## How to complete this task:
Having located the line with "Tap the Settings gear icon", print it and each remaining line exactly, stopping at the end of the material and omitting pictures.

## Dataset records:
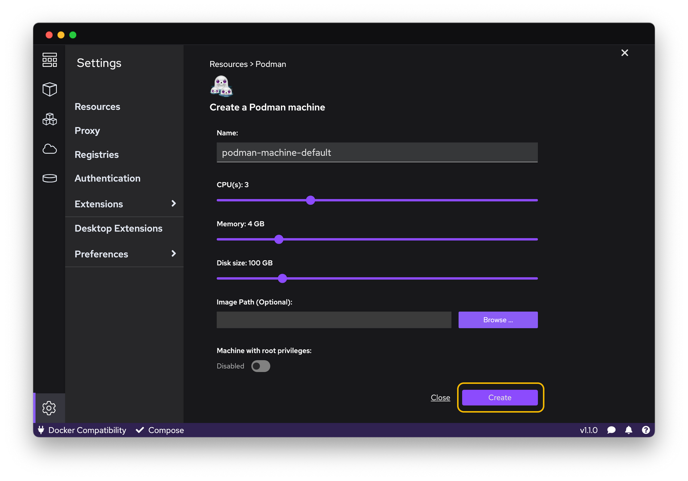Click the help question mark icon

click(645, 430)
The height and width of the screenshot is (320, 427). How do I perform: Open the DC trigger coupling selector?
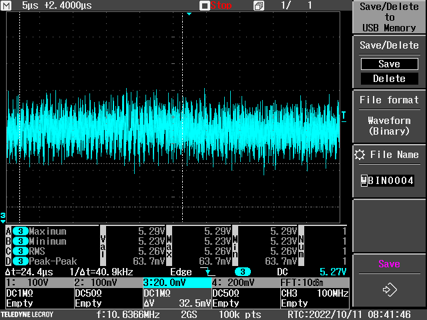coord(283,272)
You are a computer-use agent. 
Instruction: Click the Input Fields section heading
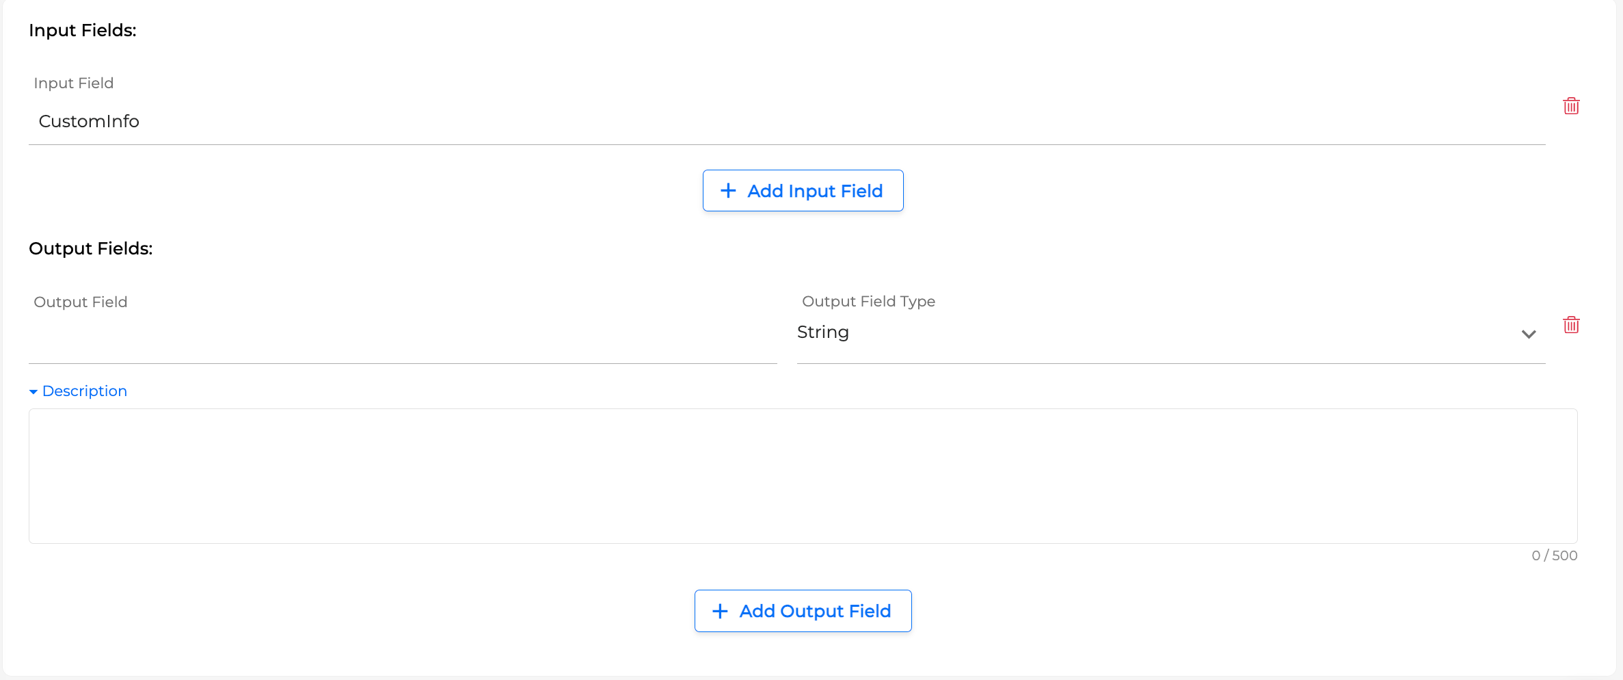coord(83,31)
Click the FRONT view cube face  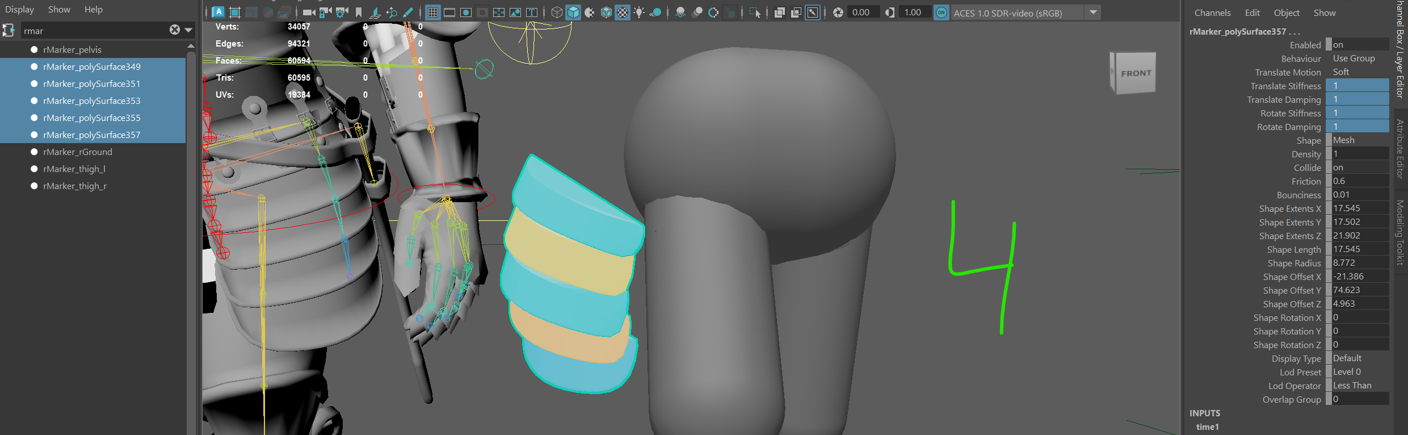(1136, 73)
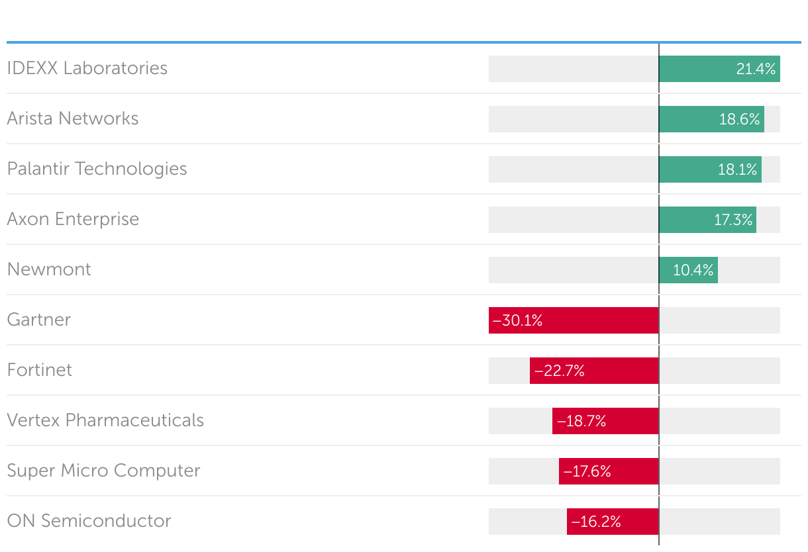Image resolution: width=808 pixels, height=552 pixels.
Task: Open the Fortinet row label
Action: (40, 370)
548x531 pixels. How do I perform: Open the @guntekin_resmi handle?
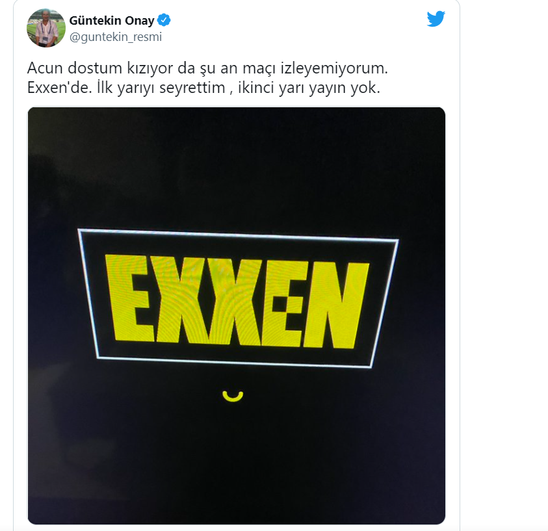[115, 37]
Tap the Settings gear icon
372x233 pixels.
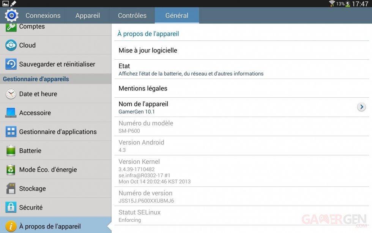(11, 15)
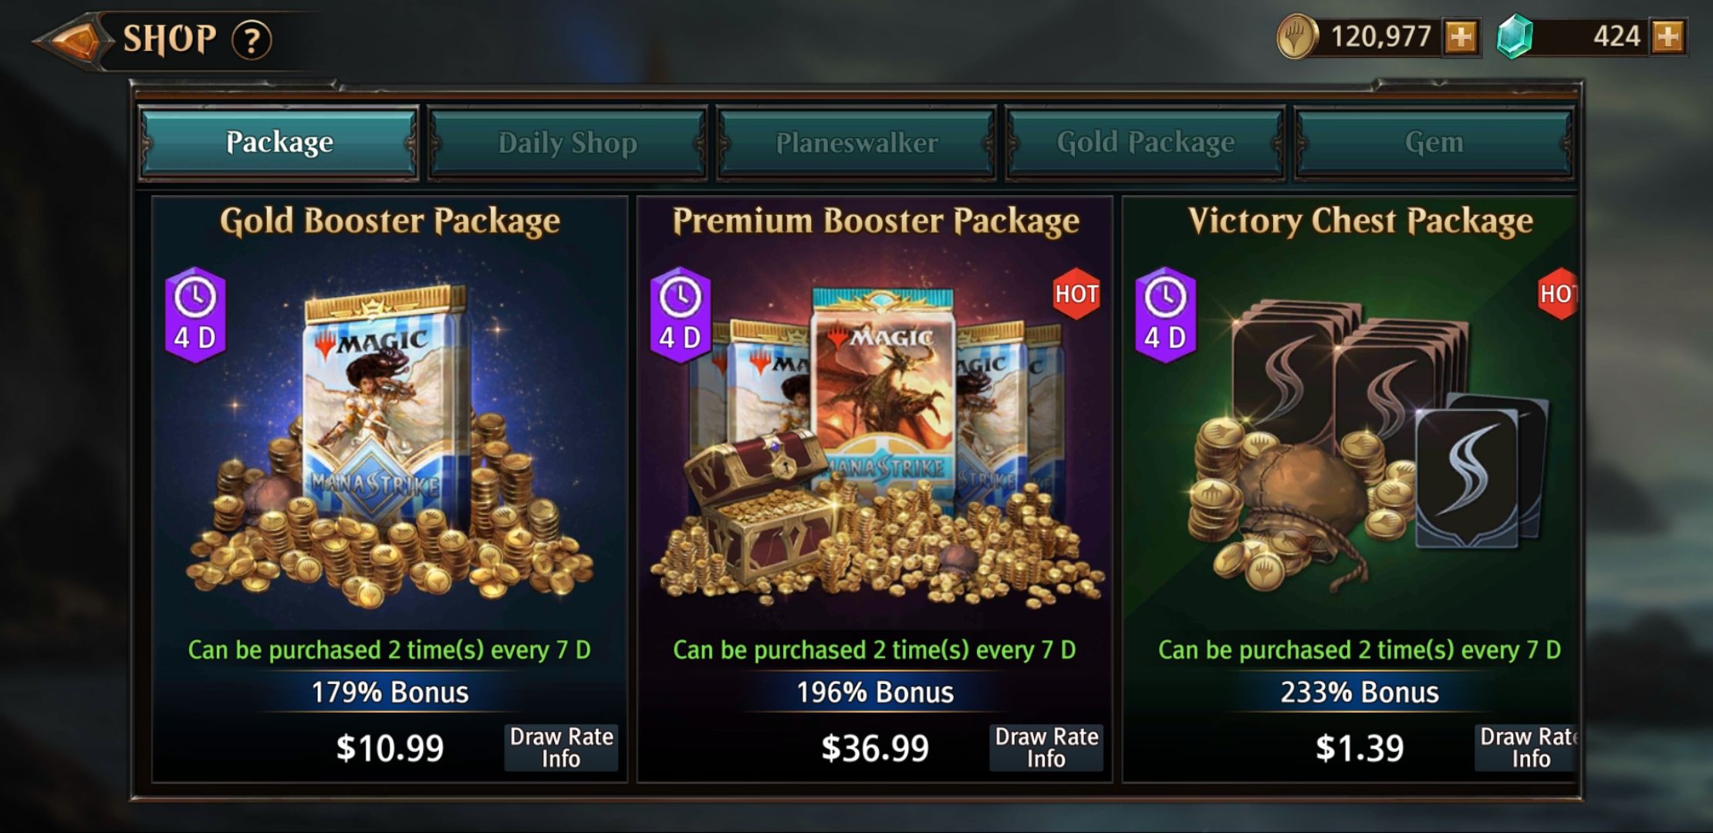1713x833 pixels.
Task: Add more gems with plus icon
Action: (x=1667, y=37)
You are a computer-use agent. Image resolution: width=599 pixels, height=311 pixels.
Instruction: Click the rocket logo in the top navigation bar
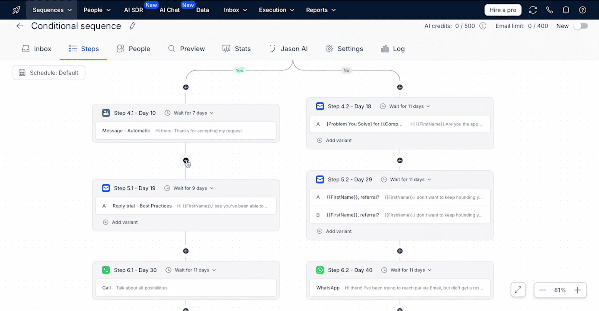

## Response to the task:
Tap the Settings gear icon
372x233 pixels.
(11, 15)
1713x833 pixels.
Task: Add more gems with plus icon
Action: (x=1667, y=37)
You are a computer-use agent. Image resolution: width=599 pixels, height=311 pixels.
Instruction: Click the rocket logo in the top navigation bar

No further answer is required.